** What you need to do **
Using the entries that follow, write out the line containing "Open the Review Management menu", the line containing "Given: Click the Reset", and every line between them, exactly and nothing else.
===== Exercise materials
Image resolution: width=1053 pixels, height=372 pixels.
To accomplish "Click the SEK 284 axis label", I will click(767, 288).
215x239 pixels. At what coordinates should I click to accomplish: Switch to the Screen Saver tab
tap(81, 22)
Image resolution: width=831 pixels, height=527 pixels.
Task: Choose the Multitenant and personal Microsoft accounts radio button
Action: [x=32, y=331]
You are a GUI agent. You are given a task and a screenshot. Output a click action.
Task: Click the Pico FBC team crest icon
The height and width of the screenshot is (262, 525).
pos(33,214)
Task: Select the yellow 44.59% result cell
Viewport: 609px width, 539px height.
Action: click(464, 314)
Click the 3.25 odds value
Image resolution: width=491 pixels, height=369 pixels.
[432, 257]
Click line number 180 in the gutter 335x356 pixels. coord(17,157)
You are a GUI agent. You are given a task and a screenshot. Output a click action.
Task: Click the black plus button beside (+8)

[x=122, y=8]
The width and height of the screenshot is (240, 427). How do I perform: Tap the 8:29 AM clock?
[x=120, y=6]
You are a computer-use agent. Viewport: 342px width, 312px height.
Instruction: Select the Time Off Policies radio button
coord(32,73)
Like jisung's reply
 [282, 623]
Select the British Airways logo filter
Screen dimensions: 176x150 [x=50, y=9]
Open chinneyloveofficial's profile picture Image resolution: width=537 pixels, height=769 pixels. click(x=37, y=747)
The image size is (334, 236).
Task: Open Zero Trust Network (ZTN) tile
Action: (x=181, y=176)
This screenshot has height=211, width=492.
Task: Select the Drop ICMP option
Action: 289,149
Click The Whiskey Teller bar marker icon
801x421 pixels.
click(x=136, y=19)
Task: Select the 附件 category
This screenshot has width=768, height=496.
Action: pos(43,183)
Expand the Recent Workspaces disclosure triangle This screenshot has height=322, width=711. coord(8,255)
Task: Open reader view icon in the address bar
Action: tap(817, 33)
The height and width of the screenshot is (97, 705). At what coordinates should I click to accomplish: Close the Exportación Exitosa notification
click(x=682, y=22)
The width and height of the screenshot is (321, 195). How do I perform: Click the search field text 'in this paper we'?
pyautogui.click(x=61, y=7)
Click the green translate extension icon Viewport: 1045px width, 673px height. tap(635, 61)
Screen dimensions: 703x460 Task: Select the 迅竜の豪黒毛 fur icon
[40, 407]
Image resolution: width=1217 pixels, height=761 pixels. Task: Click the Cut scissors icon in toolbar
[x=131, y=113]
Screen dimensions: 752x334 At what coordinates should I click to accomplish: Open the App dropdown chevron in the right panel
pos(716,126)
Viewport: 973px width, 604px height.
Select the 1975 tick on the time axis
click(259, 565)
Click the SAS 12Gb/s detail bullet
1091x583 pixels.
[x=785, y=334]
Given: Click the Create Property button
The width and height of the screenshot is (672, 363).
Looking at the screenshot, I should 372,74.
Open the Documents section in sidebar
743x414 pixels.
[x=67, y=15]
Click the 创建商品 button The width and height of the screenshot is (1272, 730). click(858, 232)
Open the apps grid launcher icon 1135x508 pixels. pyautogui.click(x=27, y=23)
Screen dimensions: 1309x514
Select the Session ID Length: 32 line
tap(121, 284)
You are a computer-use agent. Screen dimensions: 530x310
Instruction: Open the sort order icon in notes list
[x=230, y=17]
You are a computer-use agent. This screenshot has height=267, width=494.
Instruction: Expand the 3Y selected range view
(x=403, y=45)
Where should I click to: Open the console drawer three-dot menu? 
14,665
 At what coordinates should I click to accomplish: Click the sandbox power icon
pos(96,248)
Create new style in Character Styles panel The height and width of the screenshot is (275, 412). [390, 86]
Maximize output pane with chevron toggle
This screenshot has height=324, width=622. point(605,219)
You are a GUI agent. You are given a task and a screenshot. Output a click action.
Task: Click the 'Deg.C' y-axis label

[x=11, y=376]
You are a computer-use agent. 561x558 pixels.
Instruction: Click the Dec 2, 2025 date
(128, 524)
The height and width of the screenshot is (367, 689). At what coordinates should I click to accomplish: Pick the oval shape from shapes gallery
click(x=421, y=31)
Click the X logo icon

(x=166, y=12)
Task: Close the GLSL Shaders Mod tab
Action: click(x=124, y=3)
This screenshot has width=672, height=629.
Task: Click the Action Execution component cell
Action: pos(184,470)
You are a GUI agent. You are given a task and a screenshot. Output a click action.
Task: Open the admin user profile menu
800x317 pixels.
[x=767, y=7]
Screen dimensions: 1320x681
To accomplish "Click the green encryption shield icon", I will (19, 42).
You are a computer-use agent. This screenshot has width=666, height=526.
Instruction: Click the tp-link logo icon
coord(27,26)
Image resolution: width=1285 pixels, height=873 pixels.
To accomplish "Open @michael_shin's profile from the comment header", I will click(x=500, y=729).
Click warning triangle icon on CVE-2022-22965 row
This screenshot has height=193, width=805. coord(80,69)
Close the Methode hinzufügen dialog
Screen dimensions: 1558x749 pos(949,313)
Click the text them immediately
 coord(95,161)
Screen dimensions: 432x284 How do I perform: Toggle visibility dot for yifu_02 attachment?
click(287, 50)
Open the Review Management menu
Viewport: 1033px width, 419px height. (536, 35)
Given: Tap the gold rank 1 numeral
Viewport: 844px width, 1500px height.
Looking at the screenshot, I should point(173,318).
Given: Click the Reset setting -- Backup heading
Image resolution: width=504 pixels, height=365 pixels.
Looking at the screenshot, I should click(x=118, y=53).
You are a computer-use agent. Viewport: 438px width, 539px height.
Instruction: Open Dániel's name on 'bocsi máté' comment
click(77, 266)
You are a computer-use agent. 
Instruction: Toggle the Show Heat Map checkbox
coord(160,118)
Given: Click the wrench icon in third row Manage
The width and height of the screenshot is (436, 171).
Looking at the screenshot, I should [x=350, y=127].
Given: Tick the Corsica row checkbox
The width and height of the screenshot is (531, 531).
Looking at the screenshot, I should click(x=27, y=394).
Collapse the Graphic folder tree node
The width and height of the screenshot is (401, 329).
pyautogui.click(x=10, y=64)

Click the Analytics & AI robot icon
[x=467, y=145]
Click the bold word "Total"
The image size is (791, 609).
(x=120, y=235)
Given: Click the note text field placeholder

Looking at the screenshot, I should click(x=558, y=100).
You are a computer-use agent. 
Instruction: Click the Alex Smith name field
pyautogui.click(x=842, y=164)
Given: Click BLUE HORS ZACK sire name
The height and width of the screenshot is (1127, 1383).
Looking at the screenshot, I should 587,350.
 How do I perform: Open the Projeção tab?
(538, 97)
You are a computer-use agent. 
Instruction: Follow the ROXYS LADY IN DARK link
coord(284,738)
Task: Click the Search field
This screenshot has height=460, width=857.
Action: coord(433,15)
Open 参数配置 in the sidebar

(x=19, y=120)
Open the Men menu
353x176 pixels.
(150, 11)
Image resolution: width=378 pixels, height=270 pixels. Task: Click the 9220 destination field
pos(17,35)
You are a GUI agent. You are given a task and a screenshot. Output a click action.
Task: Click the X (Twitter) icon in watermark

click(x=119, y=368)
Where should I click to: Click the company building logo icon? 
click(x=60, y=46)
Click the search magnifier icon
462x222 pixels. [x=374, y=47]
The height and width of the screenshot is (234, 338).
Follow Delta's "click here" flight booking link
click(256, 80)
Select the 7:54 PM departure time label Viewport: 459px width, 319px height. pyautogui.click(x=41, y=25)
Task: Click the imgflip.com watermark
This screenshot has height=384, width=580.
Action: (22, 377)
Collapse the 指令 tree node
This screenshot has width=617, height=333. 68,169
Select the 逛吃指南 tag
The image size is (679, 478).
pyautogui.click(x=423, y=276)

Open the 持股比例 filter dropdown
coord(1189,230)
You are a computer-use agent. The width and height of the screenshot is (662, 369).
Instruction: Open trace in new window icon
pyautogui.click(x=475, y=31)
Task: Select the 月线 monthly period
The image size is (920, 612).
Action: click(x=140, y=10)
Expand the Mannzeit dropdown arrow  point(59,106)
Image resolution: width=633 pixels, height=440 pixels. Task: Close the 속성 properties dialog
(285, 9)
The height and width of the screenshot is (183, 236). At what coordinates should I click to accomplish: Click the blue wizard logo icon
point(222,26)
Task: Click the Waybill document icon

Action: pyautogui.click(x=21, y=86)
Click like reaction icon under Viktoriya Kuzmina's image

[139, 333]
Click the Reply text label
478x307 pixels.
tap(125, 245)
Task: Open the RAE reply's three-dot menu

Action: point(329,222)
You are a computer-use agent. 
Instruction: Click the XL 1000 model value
==========
** Finished task **
Open the Review Management menu
Viewport: 1033px width, 419px height. (536, 35)
Given: Tap the gold rank 1 numeral
Viewport: 844px width, 1500px height.
Looking at the screenshot, I should point(173,318).
Given: Click the Reset setting -- Backup heading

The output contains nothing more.